Es gab zu dieser Zeit viele Gründe für die Verfolgung der Jesuiten, fast jeder europäische Monarch hatte seinen eigenen Bericht über den Orden … (Überschrift "Gut vergessen")

Infolge der Teilung Polens unter Katharina II. Erhielt Russland mit einem Teil seines Kuchens eine beträchtliche Anzahl von Katholiken. Zu den Mönchsorden, die auf dem Gebiet von Belarus tätig waren, gehörten die Jesuiten. Die Behörden mussten dringend ihre Haltung gegenüber dem berühmtesten katholischen Orden bestimmen.

Jesuiten in Russland wurden lange Zeit nicht bevorzugt, und das Wort "Jesuit" auf Russisch hat eine ausgesprochen negative Konnotation. Der moderne Russe auf der Straße wird vielleicht nicht im Detail erklären können, womit dies verbunden ist. In der Regel hörte er nichts über den Spanier Ignatius Loyola, über den Kampf der Jesuiten gegen die Reformation, über den raschen Aufstieg, Fall und den neuen Aufstieg des Ordens. Das moderne russische Enzyklopädie-Wörterbuch wird einem neugierigen Menschen ein wenig helfen. Er teilt nur äußerst trocken mit, dass der Jesuitenorden 1534 gegründet und 1719 auf Erlass von Peter I. aus Russland ausgewiesen wurde. Dann informiert das Wörterbuch, das sicher über ein Jahrhundert springt, sofort, dass 1801 "ihre (Jesuiten-) Existenz offiziell anerkannt wurde, aber 1820 verbot Alexander I. ihre Tätigkeit."
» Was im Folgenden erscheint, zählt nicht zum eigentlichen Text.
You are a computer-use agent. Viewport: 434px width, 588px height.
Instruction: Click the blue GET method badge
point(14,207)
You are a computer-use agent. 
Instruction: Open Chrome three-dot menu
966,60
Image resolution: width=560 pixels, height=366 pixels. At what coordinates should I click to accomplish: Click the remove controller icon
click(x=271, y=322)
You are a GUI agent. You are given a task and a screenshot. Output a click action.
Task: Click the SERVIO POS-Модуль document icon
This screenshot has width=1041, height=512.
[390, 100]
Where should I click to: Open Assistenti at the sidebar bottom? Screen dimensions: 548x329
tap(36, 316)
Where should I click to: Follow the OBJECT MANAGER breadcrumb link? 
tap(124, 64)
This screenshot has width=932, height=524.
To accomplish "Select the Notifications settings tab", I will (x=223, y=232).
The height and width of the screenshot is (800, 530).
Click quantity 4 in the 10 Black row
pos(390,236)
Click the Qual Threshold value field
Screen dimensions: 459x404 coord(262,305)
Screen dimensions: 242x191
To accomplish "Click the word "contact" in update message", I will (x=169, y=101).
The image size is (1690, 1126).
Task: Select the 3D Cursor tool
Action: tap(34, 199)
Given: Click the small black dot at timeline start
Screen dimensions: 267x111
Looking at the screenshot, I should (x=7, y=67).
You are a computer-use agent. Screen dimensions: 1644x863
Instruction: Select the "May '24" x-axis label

Aus diesen Informationen ist absolut unmöglich zu verstehen, warum Peter die Jesuiten "vertrieb", die sie später in Russland "anerkannten", und warum Alexander I. den Orden erneut "verbot". Was jedoch von Peter geleitet wurde, wurde bereits in "The Well Forgotten" besprochen. Die Freundschaft der Jesuiten mit Vasily Golitsin, Sophias Favorit, gefiel ihm nicht.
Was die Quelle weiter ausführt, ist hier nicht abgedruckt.